Calculating Current in a Single-Loop Circuit with Resistor and Capacitor

[reising1]

Homework Statement

There is a Battery connected to a single loop circuit containing two resistors, R1 and R2, and one capacitor L.

After a long time, the battery is removed, so there is a single loop circuit with just two resistors and a capacitor.

What is the current going through R1?

The Attempt at a Solution

This is what I thought:

So, the EMF is removed. Thus, using a loop rule, we have the formula:

0 = IR + L(di/dt) where R is R1+R2

Integrating, we have

0 = (1/2)(I^2)(R) + (L)(I)

Dividing everything by I, we have

0 = (1/2)(I)(R) + L

Thus, I = (2L) / R

However, this is incorrect.

Any ideas?

Thanks!

 

[LeonhardEuler]

There are a few problems here. You call this an RL circuit, and you use the equations for an RL circuit, but you say it contains a capacitor instead of an inductor. I assume you are just using the wrong word.

The second problem is here:

0 = IR + L(di/dt) where R is R1+R2

Integrating, we have

0 = (1/2)(I^2)(R) + (L)(I)

Are you sure you did that correctly? What variable are you integrating with respect to?

 

[reising1]

Oh, wait. That is wrong.

With respect to I, you get:

R + LI = 0

So I = -R/L?

 

[reising1]

Deriving with respect to I. Sorry.

 

[LeonhardEuler]

This is still not right because you differentiated one term and integrated the other.

 

[LeonhardEuler]

You might want to rethink the whole strategy of trying to take an integral or a derivative.
You have both I and dI/dt in this equation.
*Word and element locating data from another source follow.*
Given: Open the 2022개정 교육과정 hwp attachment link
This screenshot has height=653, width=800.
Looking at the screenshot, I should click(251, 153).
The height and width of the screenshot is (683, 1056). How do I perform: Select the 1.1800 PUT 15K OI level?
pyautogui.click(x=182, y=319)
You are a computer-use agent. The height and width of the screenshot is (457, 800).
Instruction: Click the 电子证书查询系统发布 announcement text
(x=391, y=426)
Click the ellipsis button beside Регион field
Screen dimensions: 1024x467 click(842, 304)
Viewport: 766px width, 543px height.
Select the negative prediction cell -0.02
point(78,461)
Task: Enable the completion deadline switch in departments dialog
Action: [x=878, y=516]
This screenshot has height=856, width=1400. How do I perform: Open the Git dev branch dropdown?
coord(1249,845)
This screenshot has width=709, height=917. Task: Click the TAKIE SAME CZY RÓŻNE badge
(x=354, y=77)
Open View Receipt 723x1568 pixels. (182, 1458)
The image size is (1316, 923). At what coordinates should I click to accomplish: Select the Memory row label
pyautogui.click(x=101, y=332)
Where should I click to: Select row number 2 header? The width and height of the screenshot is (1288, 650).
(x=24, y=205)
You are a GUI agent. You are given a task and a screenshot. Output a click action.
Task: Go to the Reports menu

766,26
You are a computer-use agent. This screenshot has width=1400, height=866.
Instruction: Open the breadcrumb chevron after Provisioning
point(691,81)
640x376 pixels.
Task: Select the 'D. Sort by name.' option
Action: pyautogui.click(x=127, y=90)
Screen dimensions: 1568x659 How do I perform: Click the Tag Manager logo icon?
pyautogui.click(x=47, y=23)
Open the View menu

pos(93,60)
What kind of equation does that make it?

 

[reising1]

What do you mean?

d/di(RI) = R
d/di(L(di/dt)) = LI

 

[reising1]

differential equation

 

[LeonhardEuler]

What do you mean?

d/di(RI) = R
d/di(L(di/dt)) = LI

Taking a derivative of a derivative doesn't make the derivative do away.

 

[LeonhardEuler]

differential equation

Yes!